LESETEXT:

Mannheim/Rhein-Neckar, 01. Juni 2013. (red/pro) Zu einer spontanen Demonstration haben gestern Abend verschiedene Fanclubs, Kulturvereine und andere türkische Organisationen aufgerufen. Vor allem über Facebook wurde die Demonstration organisiert, die heute gegen 15 Uhr in Mannheim stattfand. Statt wie zunächst angekündigt 500 kamen letztlich rund 1.500 Menschen türkischer Abstammung zusammen, um gegen die Polizeigewalt in Istanbul zu protestieren.
Von Hardy Prothmann
Zunächst waren es einige hundert, dann kamen immer mehr Menschen auf dem Paradeplatz vor dem Kaufhof zusammen. Viele hatten handgeschriebene „Transparente“ dabei. Darauf kritisieren die türkischen Demonstranten die manipulierten Medien in ihrer Heimat, prangern Ministerpräsident Recep Tayyip Erdogan als Faschisten an, fordern ein Ende der Gewalt gegen die Umweltaktivisten, die sich gegen die Zerstörung des Istanbuler Gezi-Parks wenden und von der Polizei in der türkischen Mega-Stadt zusammengeknüppelt worden sind.

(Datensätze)
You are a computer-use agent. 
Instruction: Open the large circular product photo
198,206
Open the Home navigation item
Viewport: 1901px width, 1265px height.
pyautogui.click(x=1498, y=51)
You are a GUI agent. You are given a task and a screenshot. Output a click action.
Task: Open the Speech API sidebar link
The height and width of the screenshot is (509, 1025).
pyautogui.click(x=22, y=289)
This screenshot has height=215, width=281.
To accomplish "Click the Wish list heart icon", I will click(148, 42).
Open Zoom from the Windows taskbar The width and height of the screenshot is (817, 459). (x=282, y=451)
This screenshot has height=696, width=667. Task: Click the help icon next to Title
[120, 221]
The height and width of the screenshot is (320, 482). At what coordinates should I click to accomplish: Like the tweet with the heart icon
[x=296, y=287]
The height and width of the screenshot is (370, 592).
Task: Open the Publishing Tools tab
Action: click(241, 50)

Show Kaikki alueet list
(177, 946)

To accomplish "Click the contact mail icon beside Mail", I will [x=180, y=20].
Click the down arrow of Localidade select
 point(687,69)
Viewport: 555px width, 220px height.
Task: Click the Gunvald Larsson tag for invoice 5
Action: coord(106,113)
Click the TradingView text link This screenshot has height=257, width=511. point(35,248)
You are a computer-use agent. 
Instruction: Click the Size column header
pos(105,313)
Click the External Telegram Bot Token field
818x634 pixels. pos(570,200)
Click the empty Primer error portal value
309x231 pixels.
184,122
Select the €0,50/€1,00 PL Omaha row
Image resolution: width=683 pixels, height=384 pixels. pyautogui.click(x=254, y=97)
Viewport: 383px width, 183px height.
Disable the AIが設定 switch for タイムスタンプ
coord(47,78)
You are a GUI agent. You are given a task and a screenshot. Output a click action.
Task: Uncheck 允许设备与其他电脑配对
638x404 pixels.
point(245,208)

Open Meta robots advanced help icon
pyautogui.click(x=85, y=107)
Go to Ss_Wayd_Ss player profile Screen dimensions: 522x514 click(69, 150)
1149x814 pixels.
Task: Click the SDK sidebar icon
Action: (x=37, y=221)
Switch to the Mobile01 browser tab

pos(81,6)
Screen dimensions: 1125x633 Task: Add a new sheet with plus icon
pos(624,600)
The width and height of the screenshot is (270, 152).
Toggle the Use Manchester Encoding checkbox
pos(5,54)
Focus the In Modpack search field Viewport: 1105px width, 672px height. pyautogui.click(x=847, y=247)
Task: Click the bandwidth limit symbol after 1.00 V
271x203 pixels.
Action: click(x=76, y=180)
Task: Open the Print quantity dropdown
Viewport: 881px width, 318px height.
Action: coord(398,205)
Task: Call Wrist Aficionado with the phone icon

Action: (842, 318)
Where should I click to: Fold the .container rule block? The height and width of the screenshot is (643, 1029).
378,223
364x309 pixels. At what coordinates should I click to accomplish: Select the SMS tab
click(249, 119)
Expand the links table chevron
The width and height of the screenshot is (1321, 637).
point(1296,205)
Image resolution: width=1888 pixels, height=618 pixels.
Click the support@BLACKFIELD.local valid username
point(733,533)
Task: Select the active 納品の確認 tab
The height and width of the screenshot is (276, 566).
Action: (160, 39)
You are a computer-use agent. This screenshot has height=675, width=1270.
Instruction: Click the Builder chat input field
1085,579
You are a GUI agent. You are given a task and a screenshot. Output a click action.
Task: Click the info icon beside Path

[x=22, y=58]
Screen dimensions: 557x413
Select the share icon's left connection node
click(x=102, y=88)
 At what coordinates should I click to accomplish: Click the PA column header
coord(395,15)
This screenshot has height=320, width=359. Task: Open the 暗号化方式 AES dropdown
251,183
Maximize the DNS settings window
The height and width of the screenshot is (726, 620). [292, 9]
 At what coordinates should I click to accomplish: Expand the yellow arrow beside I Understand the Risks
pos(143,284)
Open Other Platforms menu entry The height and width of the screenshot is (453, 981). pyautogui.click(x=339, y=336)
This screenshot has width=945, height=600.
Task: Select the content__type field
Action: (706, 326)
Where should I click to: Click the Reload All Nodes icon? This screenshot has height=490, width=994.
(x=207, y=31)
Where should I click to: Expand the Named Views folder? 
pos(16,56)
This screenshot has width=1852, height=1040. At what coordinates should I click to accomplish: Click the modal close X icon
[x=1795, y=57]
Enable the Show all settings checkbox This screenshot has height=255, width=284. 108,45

IHRE AUFGABEN:
A) Beantworten Sie anhand des Lesetextes die folgenden Fragen:
(i) Über welches Medium wurde die Demonstration vor allem organisiert?
(ii) Wie viele Menschen kamen letztlich zusammen?
(iii) Wo versammelten sich die Demonstranten in Mannheim?
B) Schreiben Sie aus dem Lesetext den Abschnitt von „Mannheim/Rhein-Neckar, 01. Juni“ bis einschließlich „Istanbul zu protestieren.“ wortgetreu ab.

SCHRIFTLICHE LÖSUNGEN:
A)
(i) Vor allem über Facebook.
(ii) Rund 1.500 Menschen.
(iii) Auf dem Paradeplatz vor dem Kaufhof.

B)
Mannheim/Rhein-Neckar, 01. Juni 2013. (red/pro) Zu einer spontanen Demonstration haben gestern Abend verschiedene Fanclubs, Kulturvereine und andere türkische Organisationen aufgerufen. Vor allem über Facebook wurde die Demonstration organisiert, die heute gegen 15 Uhr in Mannheim stattfand. Statt wie zunächst angekündigt 500 kamen letztlich rund 1.500 Menschen türkischer Abstammung zusammen, um gegen die Polizeigewalt in Istanbul zu protestieren.